In August 1950, Nebesky-Wojkowitz set off for Kalimpong and did not return to Europe until February 1953 (nos. 16, 18). His long stay there gave him access to many texts on protector deities and allowed him to benefit from the council of Tibetan scholars who sought refuge during the Chinese incursion. One can find a vivid description of events at that time in a book he intended for non-specialists (no. 20). Nebesky-Wojkowitz published the results of his research in several articles, and especially in his most important work, Oracles and Demons of Tibet: The Cult and Iconography of the Tibetan Protective Deities (no. 22). This voluminous 666-page book is widely considered a foundational study of Tibetan popular religion and deity cults, making it an indispensable compendium for all those who deal with protector deities.
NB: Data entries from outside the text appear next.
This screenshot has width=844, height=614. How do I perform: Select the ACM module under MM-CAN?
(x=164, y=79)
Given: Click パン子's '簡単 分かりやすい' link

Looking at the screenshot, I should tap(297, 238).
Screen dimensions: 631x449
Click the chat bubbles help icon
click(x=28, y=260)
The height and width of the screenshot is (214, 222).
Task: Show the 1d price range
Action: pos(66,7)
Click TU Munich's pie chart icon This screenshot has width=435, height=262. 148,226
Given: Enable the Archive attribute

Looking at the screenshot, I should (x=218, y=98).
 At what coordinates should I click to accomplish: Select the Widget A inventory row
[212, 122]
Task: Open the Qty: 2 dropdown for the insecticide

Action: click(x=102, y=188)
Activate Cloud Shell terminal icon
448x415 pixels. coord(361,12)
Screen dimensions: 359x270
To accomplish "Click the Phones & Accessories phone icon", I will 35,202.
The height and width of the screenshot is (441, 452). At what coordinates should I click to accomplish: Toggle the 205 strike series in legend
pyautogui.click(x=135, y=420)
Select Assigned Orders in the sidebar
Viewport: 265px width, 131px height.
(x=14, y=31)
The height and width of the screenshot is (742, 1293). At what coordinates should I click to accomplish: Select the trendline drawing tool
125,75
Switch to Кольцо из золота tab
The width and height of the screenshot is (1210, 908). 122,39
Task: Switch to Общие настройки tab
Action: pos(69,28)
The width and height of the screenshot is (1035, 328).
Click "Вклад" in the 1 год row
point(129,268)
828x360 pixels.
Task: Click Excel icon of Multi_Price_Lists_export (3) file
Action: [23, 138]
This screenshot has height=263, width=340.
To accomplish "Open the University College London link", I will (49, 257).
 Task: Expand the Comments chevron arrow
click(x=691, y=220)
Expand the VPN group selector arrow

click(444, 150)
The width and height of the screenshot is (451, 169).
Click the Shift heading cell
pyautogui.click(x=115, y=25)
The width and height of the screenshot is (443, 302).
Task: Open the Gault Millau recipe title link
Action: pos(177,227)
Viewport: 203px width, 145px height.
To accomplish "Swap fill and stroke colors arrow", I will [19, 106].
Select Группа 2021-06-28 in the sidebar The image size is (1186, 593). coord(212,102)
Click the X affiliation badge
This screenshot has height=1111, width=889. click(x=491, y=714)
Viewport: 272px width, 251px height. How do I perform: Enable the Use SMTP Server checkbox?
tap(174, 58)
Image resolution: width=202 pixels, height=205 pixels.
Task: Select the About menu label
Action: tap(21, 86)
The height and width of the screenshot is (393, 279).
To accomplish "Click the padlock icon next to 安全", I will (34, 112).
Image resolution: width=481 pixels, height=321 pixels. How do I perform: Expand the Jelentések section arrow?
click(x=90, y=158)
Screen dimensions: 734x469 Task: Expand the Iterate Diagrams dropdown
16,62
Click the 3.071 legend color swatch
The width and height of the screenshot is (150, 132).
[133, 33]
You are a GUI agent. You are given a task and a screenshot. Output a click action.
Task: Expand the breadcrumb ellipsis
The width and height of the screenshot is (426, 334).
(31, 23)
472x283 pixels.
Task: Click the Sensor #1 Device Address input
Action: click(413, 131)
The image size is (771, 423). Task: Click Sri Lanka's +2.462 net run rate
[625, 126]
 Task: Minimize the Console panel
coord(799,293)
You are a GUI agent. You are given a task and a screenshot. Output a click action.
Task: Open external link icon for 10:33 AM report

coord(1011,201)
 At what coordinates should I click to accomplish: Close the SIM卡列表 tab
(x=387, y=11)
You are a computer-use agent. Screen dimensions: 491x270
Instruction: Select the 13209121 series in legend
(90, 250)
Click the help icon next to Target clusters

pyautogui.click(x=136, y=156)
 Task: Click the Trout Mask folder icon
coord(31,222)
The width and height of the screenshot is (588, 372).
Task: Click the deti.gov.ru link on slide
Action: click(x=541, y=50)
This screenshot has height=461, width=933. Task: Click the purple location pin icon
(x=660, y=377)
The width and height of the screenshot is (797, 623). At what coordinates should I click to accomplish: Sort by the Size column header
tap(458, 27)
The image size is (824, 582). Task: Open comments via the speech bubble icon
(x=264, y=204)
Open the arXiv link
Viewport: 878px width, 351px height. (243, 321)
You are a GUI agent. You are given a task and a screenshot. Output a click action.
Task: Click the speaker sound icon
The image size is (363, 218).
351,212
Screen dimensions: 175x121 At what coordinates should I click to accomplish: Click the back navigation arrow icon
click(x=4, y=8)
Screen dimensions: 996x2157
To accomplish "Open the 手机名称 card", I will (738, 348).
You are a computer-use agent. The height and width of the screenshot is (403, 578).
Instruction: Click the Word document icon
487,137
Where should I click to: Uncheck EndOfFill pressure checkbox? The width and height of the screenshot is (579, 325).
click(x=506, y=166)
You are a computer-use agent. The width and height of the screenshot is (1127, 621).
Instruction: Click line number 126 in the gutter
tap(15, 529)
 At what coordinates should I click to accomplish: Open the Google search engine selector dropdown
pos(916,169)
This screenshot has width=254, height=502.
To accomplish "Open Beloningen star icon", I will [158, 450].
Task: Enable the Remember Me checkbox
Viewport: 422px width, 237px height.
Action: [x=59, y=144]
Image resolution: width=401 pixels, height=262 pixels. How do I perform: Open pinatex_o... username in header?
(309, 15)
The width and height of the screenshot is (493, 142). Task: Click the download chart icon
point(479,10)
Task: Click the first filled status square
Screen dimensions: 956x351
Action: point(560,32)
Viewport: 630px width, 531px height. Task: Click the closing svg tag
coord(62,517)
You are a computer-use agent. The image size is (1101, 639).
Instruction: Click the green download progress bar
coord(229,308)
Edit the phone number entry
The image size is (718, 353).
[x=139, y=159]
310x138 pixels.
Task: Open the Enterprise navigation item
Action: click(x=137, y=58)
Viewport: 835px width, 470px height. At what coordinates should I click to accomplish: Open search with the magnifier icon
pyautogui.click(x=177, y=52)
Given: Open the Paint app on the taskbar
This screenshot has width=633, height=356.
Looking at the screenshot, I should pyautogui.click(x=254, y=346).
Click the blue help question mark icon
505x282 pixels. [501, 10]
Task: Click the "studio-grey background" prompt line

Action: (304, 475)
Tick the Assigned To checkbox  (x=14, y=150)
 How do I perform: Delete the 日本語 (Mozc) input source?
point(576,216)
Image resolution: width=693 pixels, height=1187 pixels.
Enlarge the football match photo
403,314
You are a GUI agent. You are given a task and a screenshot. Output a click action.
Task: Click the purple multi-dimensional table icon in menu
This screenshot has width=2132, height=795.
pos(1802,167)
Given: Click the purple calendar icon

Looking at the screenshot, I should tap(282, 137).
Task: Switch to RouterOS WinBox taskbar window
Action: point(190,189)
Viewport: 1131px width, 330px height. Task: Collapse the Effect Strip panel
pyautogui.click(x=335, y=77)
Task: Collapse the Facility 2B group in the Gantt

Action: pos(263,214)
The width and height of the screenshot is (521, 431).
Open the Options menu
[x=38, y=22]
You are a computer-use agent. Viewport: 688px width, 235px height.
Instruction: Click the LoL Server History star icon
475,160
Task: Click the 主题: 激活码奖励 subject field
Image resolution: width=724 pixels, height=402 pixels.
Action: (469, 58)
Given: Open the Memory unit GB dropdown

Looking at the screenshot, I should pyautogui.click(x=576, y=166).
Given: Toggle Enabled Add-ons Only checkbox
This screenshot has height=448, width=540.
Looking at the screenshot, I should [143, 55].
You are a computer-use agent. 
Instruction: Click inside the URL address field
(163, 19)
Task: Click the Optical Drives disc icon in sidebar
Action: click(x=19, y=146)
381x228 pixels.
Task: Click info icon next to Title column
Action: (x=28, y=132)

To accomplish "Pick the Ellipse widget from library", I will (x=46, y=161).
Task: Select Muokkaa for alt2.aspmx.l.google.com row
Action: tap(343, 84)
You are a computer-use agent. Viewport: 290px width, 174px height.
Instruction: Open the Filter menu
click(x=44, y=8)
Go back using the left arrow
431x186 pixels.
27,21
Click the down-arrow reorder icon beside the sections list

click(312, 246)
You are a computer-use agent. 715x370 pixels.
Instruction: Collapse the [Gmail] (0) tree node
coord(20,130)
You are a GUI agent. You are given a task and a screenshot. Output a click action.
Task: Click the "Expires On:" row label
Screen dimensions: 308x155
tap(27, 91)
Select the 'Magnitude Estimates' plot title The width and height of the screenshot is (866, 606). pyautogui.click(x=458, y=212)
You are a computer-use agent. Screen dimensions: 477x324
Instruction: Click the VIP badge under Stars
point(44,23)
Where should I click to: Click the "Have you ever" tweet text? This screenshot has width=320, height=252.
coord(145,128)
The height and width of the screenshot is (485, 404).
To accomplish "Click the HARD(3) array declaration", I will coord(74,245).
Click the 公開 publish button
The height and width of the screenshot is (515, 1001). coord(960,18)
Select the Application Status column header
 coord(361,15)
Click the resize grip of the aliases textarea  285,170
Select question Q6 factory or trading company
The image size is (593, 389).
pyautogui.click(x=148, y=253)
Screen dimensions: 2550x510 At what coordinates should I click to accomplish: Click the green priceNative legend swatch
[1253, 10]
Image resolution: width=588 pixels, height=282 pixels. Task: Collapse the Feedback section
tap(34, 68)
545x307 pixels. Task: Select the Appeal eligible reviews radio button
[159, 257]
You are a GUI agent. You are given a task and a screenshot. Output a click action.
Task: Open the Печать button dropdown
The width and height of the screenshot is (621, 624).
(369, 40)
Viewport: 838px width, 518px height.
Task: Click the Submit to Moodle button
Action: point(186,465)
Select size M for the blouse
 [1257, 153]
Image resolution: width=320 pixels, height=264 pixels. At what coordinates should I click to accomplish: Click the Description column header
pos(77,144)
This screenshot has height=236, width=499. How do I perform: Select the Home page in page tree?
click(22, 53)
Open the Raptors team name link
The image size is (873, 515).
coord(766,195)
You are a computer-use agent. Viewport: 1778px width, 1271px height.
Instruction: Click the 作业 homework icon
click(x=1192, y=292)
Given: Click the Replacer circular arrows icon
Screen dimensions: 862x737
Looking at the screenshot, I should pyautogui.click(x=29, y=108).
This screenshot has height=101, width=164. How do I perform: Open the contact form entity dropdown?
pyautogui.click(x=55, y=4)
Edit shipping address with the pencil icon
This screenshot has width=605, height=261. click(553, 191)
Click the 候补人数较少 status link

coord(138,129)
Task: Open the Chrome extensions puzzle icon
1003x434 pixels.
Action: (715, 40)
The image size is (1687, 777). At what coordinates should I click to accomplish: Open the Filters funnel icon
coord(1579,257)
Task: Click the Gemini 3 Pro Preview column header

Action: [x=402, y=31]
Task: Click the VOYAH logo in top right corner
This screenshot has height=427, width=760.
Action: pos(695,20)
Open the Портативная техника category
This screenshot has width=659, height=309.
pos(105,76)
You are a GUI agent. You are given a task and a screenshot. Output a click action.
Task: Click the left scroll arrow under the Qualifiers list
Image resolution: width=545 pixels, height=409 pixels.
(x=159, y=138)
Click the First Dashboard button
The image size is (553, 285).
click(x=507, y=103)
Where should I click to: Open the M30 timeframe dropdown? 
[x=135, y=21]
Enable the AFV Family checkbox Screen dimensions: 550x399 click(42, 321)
Nebesky-Wojkowitz also made several excursions among the Lepcha of Sikkim (nos. 7, 10, 14, 15). In 1954 he spent five months in Leiden identifying the collection of Lepcha manuscripts at the National Museum of Ethnology, where he had already made a list of the titles of Tibetan xylographs and manuscripts during a seven-month stay in 1953.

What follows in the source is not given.